• _TAREAS A REALIZAR_
**a)** Contesta estas preguntas con lo que dice el texto sobre el monumento a Colón:
(i) ¿En qué plaza de Barcelona está el monumento?
(ii) ¿A qué edad llegó por primera vez a Barcelona quien escribe?
(iii) ¿En qué calle estaba la pensión que fue su hogar durante cinco años?
**b)** Haz una lista de todos los apellidos que el texto sobre el monumento a Colón cita como ejemplo de apellidos "nobles".
------ TEXTO DE PARTIDA ------
No me toquéis el monumento a Colón de Barcelona

Sí, yo reivindico el monumento a Colón en la plaza Puerta de la Paz de la ciudad de Barcelona. Lo reivindico porque fue una especie de faro, de punto de referencia, que guió mi preadolescencia en la Barcelona de los años 60. No lo reivindico por ser un homenaje a un personaje histórico, ni por sus supuestas proezas o latrocinios. 

Hoy, después de más 55 años, cada vez que lo veo, es una invitación a hojear el álbum de los recuerdos de una etapa de mi vida, difícil y complicada, pero muy feliz. Lo reivindico porque forma parte del skyline de mi ciudad. 

Fue la primera imagen que tuve al salir de la Estación de Francia, cuando llegué por primera vez a Barcelona, a la edad de diez años. En el camino, desde la Estación hasta la pensión donde iba a ser mi hogar durante los próximos cinco años en la calle de la Mercè, no perdí de vista la figura de Colón acompañado por una de las torres del teleférico del puerto y, al fondo de todo, el castillo de Montjuic . Aquel fue mi primer medio kilómetro que recorrí andando por la Ciutat Vella — monumentalmente sucia y descuidada— al lado de mi madre, con el Muelle de la Fusta a mi izquierda y, sobre todo, fijándome en la gente que se movía por la zona, un mosaico humano formado por trabajadores portuarios, marinos mercantes, pedigüeños, rufianes, raterillos y hasta marines de la VI flota de los Estados Unidos ávidos de sexo y rock and roll, eso lo descubrí más tarde. He tardado muchas décadas, pero según la reelaboración del relato identitario de un sector del independentismo minoritario pero culturalmente influyente, mi madre y yo formábamos parte de un plan secreto del estado fascista para colonizar Cataluña y disolver la lengua y cultura catalanas. Cínica reinterpretación de la historia, por no calificarla de miserable, si consideramos que mí madre se deslomó trabajando en estas tierras para darme una vida mejor, al mismo tiempo que los abuelos y los padres de una parte de la crème de la crème del “procés” independentista actual medraban, en aquellos años, en negocios especulativos bajo el paraguas del régimen o eran parte de las estructuras del poder administrativo en la Cataluña franquista junto con todos aquellos cómplices silenciosos del régimen dictatorial. Por citar algunos “nobles” apellidos: Aragonés, Llach, Comín, Rovira o Puigdemont, entre otros. Es obvio que la familia no se elige, y menos los ancestros, pero más de uno debería callarse o no tergiversar, por una cuestión de pudor, en ciertas reinterpretaciones históricas porque la realidad es que en la consolidación de la Dictadura hubo muchos catalanes de “pedigrí” involucrados, no sólo desde la gran burguesía catalana; desde todas las esferas de la sociedad.
------ DATOS PROPORCIONADOS ------
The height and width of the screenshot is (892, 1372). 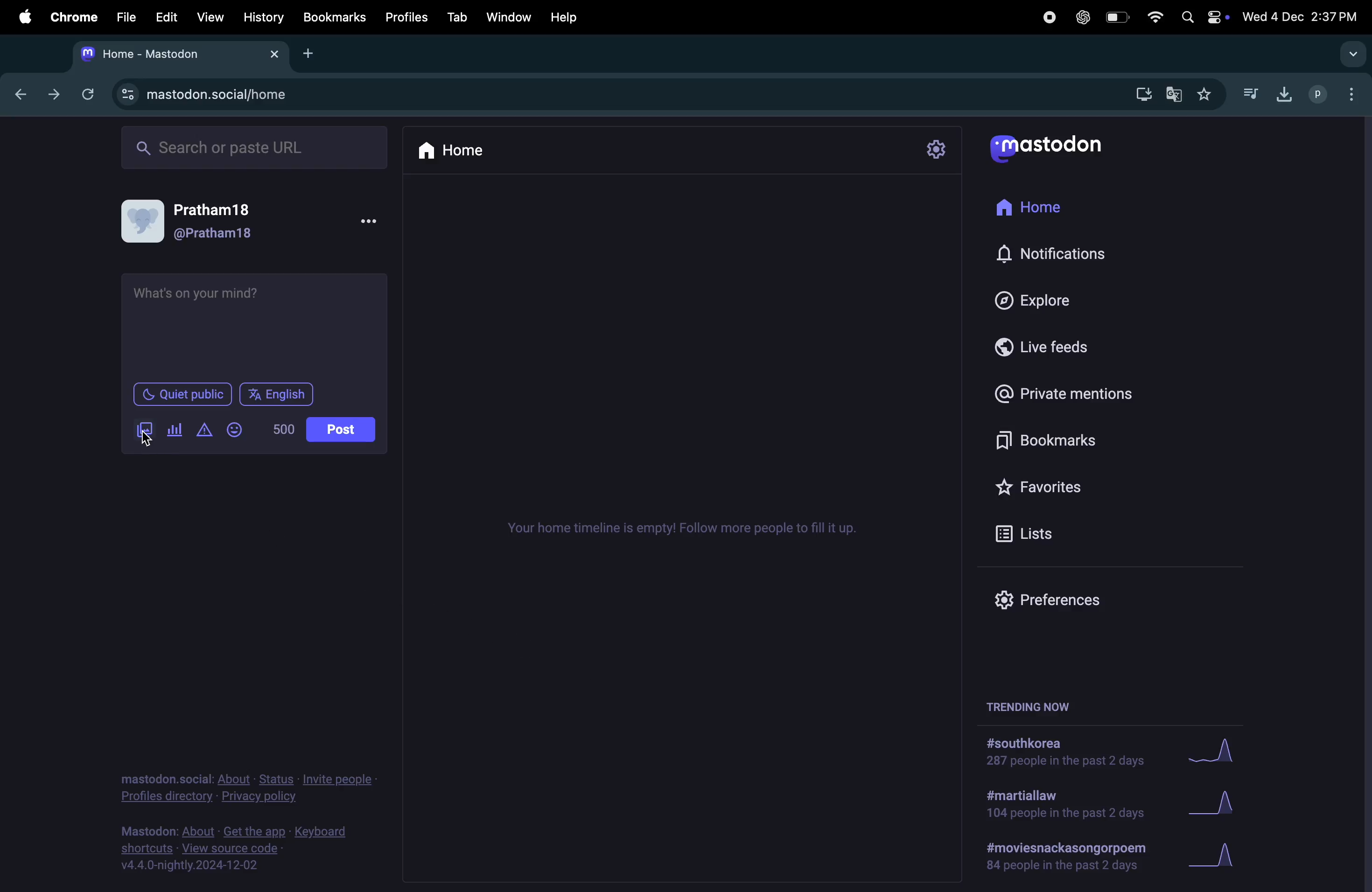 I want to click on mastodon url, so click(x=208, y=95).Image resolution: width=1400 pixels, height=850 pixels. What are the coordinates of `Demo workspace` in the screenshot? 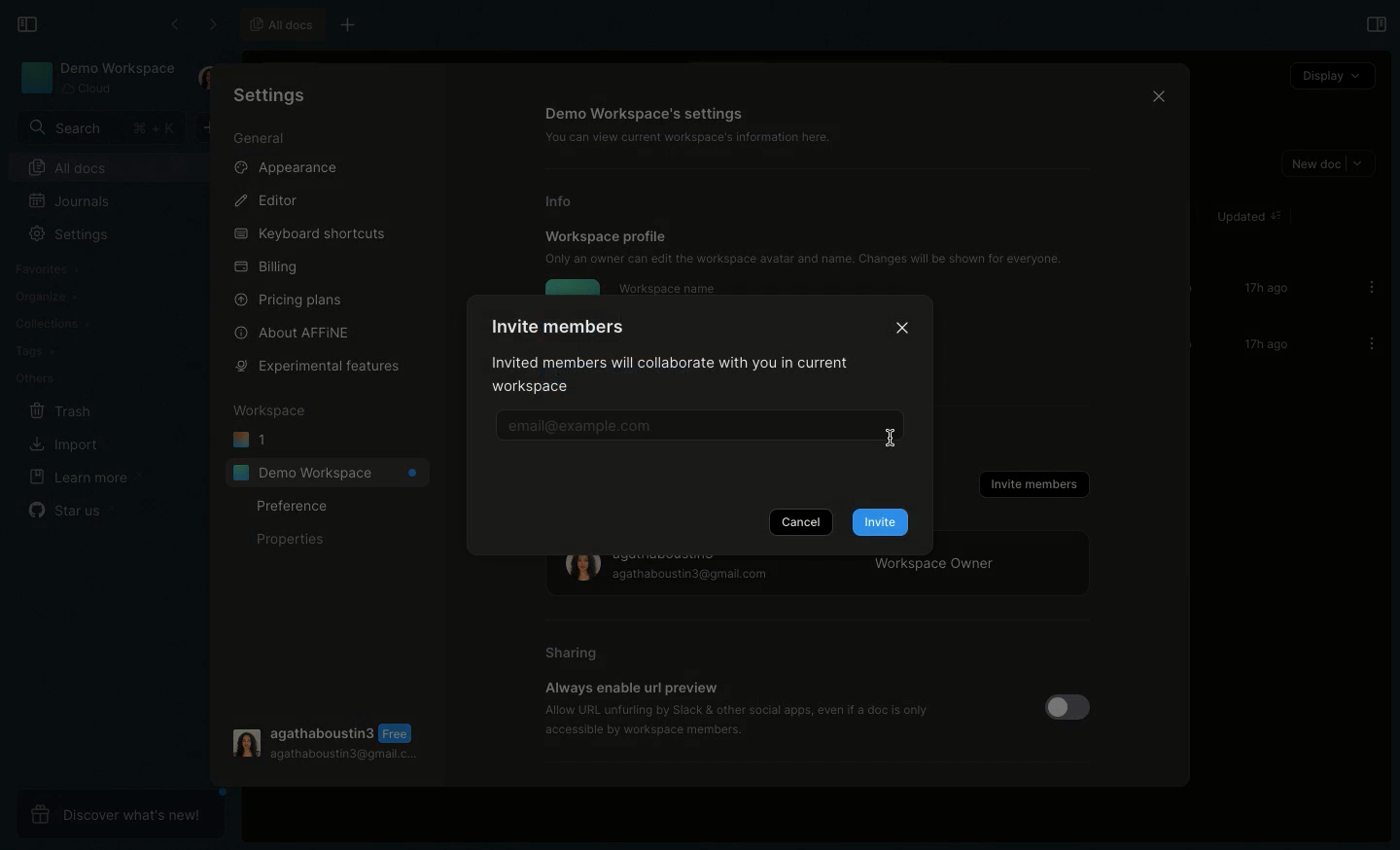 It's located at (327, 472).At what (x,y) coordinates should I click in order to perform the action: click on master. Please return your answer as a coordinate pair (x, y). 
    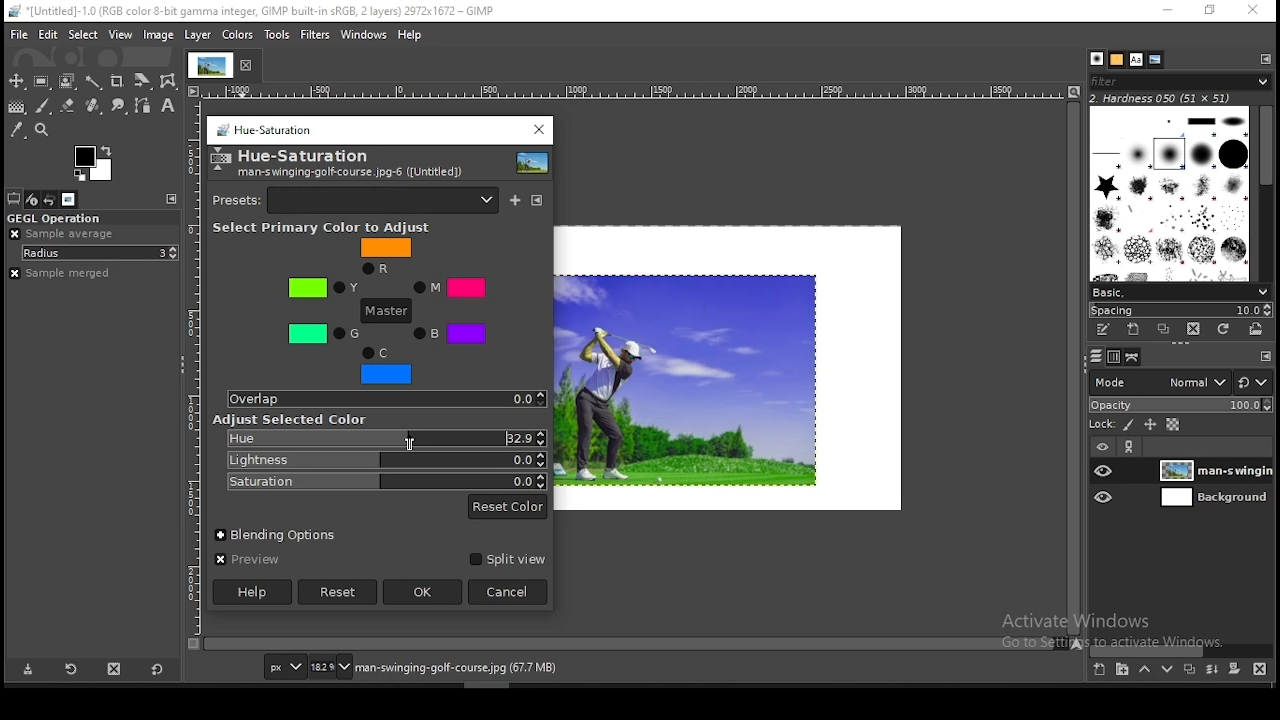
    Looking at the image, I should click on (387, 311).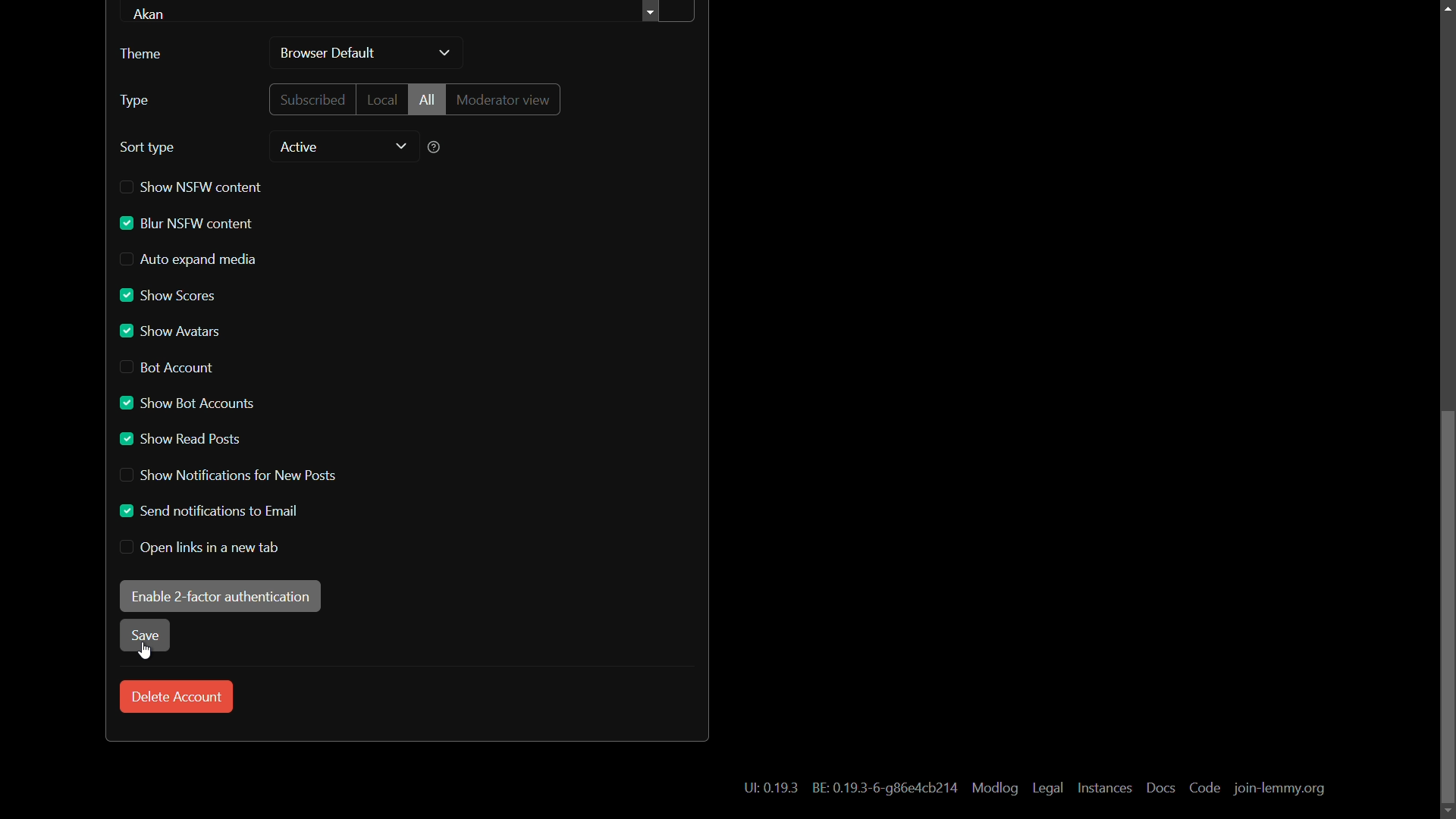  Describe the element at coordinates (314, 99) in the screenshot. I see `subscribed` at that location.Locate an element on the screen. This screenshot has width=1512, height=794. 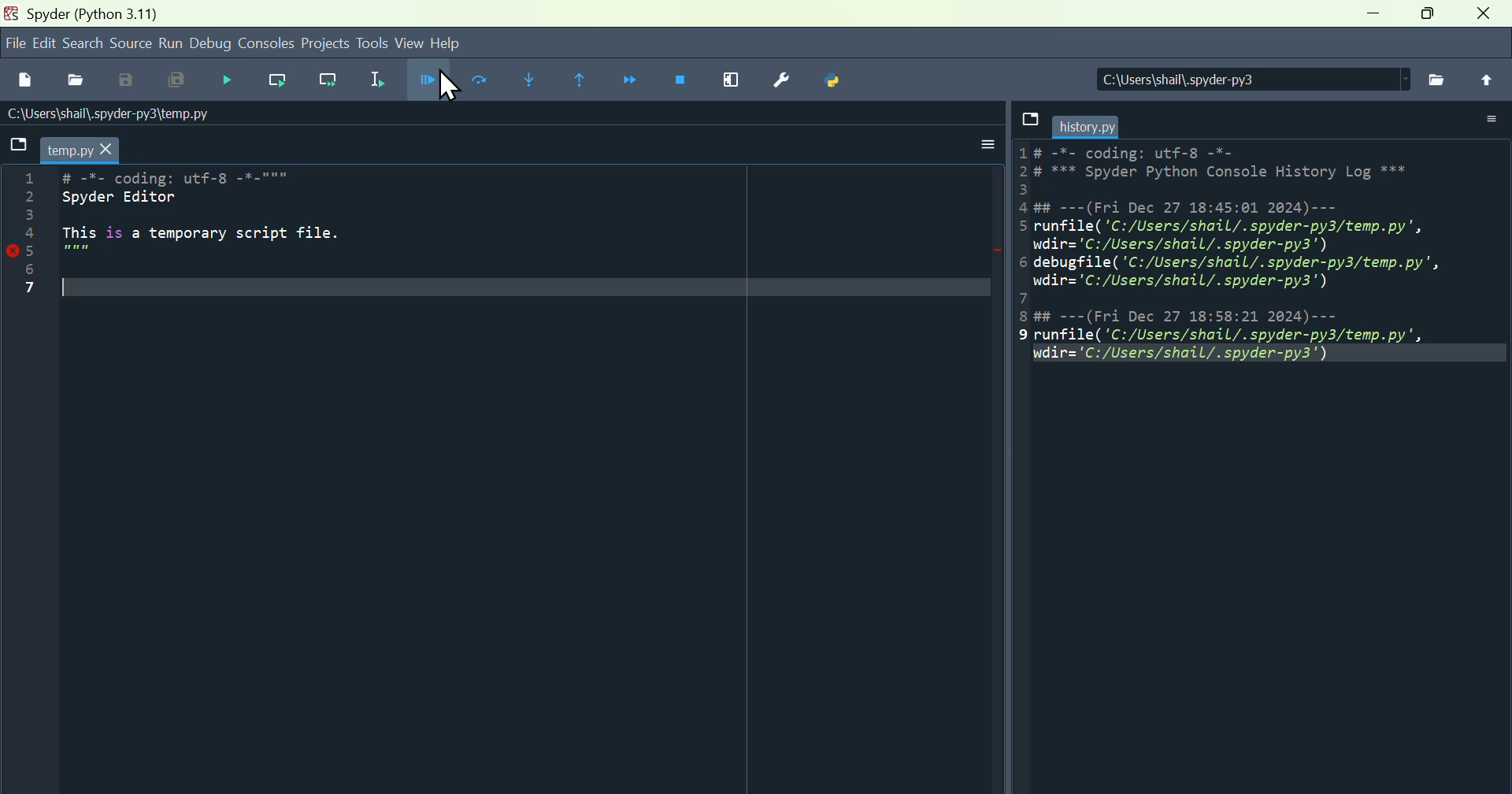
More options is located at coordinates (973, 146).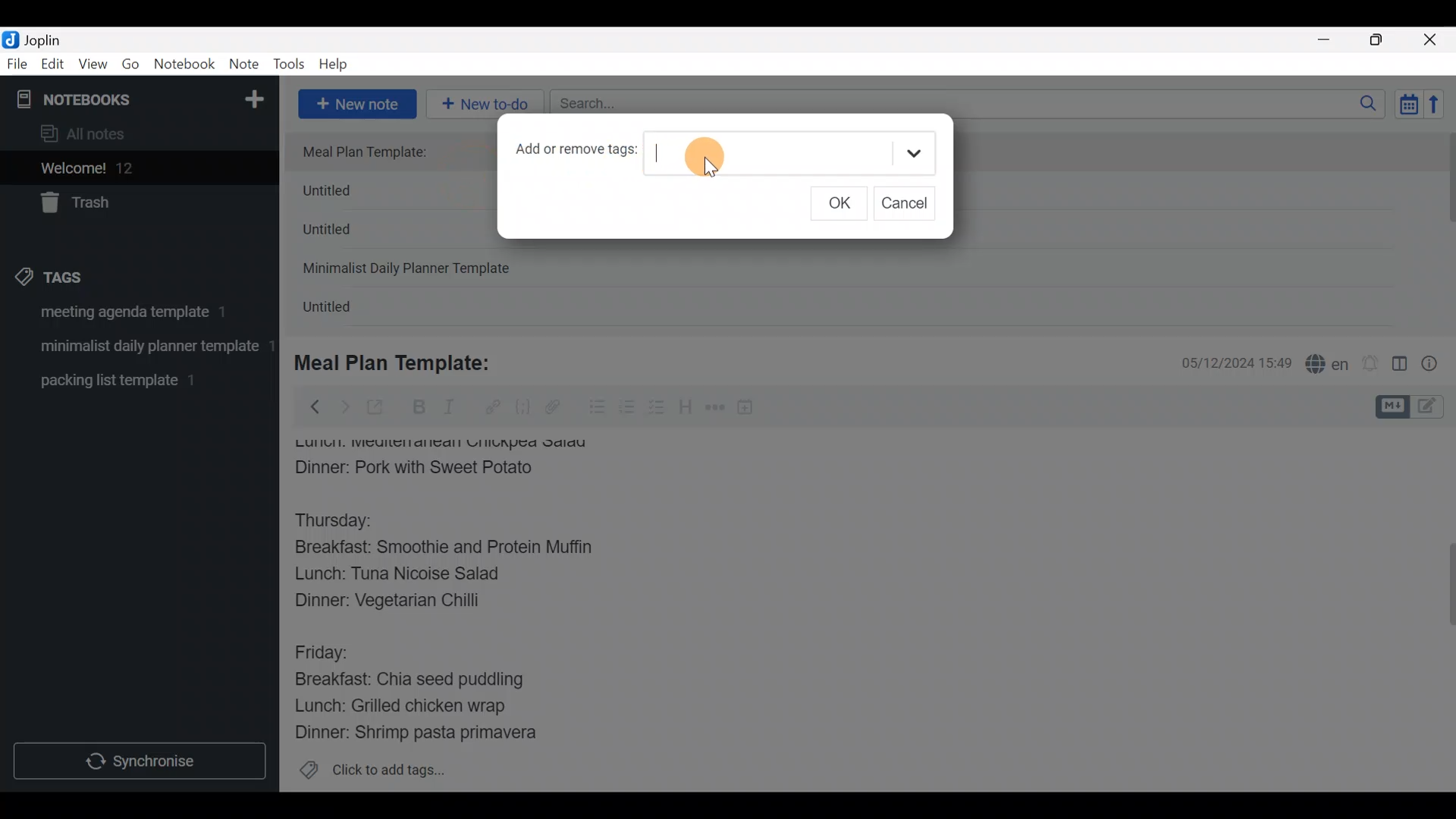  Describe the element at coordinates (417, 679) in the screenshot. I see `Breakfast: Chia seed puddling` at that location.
------
• _RESPUESTAS POR TAREA_
**a)**
(i) En la plaza Puerta de la Paz.
(ii) A los diez años.
(iii) En la calle de la Mercè.

**b)** Aragonés, Llach, Comín, Rovira y Puigdemont.